Interest income on loans increased by $236,000 or 8.8% to $2.9 million during
the three months ended June 30, 1998 when compared with $2.7 million during the
same period in 1997. The increase during the 1998 period resulted from an
increase of $16.9 million in the average balance of loans outstanding which was
partially offset by a decrease of 20 basis points in the yield earned on the
loan portfolio. Interest on mortgage-backed securities decreased $272,000 or
28.5% to $683,000 during the three months ended June 30, 1998 when compared with
$955,000 for the same period in 1997. The decrease during the 1998 period
resulted from a decrease in the average balance of mortgage-backed securities
available for sale outstanding of $4.4 million along with a decrease of 151
basis points in the yield earned. The decrease in the yield on mortgage-backed
securities available for sale resulted from employing an interest rate risk
reduction strategy whereby the Bank sold fixed rate mortgage-backed securities
and purchased adjustable rate mortgage-backed securities. Interest earned on
investment securities available for sale decreased $44,000 or 73.3% to $16,000
during the three months ended June 30, 1998 when compared with $60,000 for the
same period in 1997. The decrease during the 1998 period resulted from a
decrease of $2.7 million in the average balance of securities outstanding which
was partially offset by a 5 basis points increase in the yield earned on such
securities. Interest earned on other interest-earning assets increased by
$223,000 or 275.3% to $304,000 during the three months ended June 30, 1998 when
compared with $81,000 for the same 1997 period. The increase during the 1998
period resulted from an increase of $16.5 million in the average balance of
other interest-earning assets outstanding which was partially offset by a
decrease in the yield earned of 102 basis points on such portfolio.

══════

List of tasks
• 1. In the interest income passage, what caused the yield on mortgage-backed securities available for sale to decrease?
• 2. Extend the interest income passage by writing what comes after its last sentence.

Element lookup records
══════

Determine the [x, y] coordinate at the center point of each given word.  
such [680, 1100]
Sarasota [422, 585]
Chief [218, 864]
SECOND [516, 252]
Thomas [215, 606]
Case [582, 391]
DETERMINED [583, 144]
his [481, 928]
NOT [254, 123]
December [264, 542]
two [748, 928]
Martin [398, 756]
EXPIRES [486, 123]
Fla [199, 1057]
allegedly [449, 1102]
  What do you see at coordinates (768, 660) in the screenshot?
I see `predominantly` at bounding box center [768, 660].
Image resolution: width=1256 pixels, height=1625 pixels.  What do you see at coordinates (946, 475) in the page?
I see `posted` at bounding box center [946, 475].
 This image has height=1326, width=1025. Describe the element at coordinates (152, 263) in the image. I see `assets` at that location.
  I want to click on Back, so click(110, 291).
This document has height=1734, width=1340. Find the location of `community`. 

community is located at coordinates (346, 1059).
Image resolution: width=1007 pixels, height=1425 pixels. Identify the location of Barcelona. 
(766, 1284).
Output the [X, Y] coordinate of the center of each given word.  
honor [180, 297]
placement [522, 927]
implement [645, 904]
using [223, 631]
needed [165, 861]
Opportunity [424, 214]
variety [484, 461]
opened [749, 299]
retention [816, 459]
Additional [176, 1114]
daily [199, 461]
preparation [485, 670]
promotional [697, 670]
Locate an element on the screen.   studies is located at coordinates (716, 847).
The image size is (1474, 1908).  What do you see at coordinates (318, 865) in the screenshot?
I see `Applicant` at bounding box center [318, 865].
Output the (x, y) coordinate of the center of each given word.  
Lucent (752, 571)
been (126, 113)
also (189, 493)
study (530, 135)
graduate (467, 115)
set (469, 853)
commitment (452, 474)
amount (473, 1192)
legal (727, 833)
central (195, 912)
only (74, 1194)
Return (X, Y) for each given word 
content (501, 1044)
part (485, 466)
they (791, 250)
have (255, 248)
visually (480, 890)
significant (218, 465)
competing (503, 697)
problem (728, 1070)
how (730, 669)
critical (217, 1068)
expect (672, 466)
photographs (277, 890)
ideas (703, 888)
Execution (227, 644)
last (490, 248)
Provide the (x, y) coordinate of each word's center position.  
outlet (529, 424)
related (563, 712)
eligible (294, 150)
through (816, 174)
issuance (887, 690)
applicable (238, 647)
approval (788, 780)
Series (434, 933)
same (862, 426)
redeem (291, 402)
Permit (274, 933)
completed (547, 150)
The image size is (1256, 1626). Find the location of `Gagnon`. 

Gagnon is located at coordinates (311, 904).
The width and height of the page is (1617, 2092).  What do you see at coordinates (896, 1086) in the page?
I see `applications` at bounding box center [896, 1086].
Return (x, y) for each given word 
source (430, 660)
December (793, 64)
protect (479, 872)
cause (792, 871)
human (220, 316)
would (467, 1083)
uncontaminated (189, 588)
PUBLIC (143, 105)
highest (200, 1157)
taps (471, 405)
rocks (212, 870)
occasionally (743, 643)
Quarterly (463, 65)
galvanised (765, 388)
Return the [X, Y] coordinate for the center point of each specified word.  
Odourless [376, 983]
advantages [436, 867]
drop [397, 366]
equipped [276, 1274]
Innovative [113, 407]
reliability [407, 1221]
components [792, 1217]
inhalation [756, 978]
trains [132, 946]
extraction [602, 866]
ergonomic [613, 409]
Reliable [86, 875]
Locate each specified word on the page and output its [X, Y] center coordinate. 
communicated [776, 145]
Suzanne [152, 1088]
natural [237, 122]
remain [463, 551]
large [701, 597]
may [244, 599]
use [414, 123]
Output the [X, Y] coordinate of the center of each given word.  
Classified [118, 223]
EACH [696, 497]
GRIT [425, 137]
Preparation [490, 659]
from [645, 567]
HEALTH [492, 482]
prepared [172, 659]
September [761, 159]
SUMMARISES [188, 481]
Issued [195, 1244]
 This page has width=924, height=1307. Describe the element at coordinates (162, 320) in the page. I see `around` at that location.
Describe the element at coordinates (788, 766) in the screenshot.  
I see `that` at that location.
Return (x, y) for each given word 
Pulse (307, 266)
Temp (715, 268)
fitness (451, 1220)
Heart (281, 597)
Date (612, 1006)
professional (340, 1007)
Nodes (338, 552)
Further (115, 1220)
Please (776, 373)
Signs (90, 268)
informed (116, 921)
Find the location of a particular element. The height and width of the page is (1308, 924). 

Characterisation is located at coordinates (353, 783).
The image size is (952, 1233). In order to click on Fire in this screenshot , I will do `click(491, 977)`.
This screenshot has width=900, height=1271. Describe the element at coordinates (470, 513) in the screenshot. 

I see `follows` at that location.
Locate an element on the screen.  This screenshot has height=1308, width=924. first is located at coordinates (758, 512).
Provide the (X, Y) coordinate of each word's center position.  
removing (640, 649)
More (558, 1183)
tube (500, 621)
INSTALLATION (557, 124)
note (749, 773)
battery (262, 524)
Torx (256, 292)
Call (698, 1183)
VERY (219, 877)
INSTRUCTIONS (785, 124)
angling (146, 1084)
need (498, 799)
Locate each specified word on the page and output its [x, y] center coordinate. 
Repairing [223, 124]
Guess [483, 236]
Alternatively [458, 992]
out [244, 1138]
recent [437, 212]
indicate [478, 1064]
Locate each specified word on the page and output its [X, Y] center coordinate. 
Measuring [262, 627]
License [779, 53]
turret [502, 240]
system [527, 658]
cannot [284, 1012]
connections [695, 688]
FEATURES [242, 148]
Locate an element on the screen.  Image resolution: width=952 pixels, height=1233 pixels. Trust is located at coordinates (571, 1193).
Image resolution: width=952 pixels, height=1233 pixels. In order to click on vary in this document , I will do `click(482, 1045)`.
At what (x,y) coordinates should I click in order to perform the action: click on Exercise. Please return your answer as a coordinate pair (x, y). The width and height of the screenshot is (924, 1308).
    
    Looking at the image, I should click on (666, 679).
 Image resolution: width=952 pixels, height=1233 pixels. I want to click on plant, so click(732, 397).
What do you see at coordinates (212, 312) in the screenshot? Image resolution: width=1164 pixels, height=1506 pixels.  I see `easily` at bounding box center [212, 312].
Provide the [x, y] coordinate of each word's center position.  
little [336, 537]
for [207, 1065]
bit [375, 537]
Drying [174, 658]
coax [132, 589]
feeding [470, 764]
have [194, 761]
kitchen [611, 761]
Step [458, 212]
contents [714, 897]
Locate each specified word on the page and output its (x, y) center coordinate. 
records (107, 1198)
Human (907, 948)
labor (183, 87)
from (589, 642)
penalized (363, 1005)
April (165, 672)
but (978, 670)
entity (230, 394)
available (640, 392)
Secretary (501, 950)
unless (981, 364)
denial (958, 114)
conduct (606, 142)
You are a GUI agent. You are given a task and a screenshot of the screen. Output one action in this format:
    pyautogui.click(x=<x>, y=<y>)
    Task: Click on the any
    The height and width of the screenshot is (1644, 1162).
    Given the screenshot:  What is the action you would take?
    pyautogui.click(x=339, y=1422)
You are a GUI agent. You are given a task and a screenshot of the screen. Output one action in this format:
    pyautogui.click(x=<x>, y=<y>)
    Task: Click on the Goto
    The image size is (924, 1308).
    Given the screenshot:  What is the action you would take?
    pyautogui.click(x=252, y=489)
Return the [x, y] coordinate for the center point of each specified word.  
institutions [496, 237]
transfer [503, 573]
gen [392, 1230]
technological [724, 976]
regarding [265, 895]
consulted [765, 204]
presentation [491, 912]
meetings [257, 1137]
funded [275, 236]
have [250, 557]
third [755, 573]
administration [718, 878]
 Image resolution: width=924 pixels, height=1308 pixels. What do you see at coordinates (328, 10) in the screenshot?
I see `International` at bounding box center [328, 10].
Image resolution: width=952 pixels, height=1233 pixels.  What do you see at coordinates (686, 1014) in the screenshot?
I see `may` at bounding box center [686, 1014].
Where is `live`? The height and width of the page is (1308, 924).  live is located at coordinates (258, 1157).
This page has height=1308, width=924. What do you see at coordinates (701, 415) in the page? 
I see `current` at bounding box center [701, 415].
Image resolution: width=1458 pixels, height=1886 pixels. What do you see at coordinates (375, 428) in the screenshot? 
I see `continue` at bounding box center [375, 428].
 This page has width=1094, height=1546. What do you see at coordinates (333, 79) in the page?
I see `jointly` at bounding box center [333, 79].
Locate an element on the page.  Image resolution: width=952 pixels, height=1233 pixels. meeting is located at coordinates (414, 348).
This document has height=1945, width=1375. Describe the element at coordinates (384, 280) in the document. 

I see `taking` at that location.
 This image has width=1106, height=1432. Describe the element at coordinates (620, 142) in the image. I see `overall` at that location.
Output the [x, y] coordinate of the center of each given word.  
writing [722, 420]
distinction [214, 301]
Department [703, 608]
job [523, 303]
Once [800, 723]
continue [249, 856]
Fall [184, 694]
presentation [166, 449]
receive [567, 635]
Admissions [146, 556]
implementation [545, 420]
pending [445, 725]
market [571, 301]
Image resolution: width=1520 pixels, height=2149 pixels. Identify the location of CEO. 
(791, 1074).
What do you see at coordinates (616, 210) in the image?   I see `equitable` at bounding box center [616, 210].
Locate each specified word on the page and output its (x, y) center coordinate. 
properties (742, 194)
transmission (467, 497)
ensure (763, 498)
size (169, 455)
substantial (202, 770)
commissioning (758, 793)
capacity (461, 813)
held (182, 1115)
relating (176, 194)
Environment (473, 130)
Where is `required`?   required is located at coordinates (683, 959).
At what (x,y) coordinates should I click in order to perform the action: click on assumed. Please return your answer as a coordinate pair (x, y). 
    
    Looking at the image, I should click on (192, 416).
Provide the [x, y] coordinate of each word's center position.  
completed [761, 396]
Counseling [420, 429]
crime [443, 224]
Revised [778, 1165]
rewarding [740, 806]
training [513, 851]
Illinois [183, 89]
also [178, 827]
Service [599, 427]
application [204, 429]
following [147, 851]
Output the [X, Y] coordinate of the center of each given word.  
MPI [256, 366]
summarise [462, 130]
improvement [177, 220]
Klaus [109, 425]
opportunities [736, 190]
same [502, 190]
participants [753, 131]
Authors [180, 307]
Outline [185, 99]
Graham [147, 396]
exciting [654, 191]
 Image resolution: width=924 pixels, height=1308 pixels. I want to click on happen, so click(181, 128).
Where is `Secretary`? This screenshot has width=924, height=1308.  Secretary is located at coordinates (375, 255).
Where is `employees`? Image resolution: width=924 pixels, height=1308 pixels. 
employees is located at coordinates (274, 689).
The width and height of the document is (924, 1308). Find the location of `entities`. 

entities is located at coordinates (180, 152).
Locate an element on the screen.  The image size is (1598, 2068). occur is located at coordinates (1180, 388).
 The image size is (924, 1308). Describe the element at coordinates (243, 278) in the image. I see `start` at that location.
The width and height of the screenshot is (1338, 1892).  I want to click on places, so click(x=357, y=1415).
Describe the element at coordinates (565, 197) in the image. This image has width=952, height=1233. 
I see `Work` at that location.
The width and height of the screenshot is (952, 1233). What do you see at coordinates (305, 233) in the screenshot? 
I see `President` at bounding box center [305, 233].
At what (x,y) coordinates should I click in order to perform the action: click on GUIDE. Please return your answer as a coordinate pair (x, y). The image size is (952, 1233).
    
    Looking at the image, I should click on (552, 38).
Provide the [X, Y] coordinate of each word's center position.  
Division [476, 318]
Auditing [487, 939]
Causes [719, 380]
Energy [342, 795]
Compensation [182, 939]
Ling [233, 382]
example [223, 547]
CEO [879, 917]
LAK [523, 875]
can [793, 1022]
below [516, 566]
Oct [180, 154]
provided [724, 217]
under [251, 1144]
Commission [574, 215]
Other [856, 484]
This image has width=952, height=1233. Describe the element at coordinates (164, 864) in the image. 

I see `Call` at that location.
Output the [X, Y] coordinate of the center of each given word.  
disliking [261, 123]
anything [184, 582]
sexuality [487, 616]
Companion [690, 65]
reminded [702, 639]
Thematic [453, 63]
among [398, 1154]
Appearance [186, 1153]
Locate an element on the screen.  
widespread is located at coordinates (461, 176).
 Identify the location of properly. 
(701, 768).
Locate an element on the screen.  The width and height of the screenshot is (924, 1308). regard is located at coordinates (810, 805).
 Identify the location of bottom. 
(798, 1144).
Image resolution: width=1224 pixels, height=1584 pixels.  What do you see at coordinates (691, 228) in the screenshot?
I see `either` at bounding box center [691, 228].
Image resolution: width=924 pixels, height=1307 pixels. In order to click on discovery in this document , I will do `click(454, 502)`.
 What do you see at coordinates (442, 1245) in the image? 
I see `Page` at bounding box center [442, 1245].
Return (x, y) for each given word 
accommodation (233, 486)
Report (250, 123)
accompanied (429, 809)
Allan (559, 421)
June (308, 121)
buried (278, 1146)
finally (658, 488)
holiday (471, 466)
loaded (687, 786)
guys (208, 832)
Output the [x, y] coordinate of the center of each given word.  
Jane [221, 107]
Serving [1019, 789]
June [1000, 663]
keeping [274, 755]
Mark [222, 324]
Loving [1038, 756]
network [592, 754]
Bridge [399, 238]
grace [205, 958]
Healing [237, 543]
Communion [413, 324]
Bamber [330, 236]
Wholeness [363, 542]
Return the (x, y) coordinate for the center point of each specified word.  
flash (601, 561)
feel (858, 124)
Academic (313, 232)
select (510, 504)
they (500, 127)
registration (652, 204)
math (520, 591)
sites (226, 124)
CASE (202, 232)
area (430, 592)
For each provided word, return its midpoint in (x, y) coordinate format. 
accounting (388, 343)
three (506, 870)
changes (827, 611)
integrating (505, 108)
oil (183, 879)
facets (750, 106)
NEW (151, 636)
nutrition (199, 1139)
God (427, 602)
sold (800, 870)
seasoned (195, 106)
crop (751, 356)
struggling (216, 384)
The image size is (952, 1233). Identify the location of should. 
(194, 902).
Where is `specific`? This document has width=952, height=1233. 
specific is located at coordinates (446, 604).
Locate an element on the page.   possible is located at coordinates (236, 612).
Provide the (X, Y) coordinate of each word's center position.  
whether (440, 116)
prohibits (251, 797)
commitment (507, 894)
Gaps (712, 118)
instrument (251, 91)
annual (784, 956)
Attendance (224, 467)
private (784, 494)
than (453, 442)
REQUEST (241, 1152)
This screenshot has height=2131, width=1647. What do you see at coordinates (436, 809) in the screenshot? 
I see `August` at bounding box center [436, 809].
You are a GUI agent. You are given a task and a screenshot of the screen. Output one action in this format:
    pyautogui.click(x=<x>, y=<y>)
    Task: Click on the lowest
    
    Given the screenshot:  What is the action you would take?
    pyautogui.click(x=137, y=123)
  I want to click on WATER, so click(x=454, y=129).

══════

Outputs in order
• 1. The Bank used an interest rate risk reduction strategy in which it sold fixed rate mortgage-backed securities and bought adjustable rate mortgage-backed securities.

• 2.
Interest expense on deposits increased $251,000 or 11.4% to $2.5 million during
the three months ended June 30, 1998 when compared to $2.2 million during the
same period in 1997. Such increase during the 1998 period was attributable to an
increase of 10 basis points in the cost of interest-bearing deposits along with
an increase of $17.2 million in the average balance of interest-bearing deposits
outstanding. Interest on FHLB advances amounted to $30,000 during the three
months ended June 30, 1997. During the 1998 period, the Bank had no FHLB
advances outstanding.
Net interest income decreased $78,000 or 5.1% to $1.5 million during the three
months ended June 30, 1998 when compared with $1.6 million the same 1997 period.
Such decrease was due to an increase in total interest expense of $221,000 which
offset an increase in total interest income of $143,000. The Bank's net interest
rate spread decreased to 1.95% for the three months ended June 30, 1998 from
2.64% for the three months ended June 30, 1997. The decrease in the interest
rate spread in 1998 resulted from a decrease of 57 basis points in the yield
earned on interest-earning assets along with a 12 basis points increase in the
cost of interest-bearing liabilities.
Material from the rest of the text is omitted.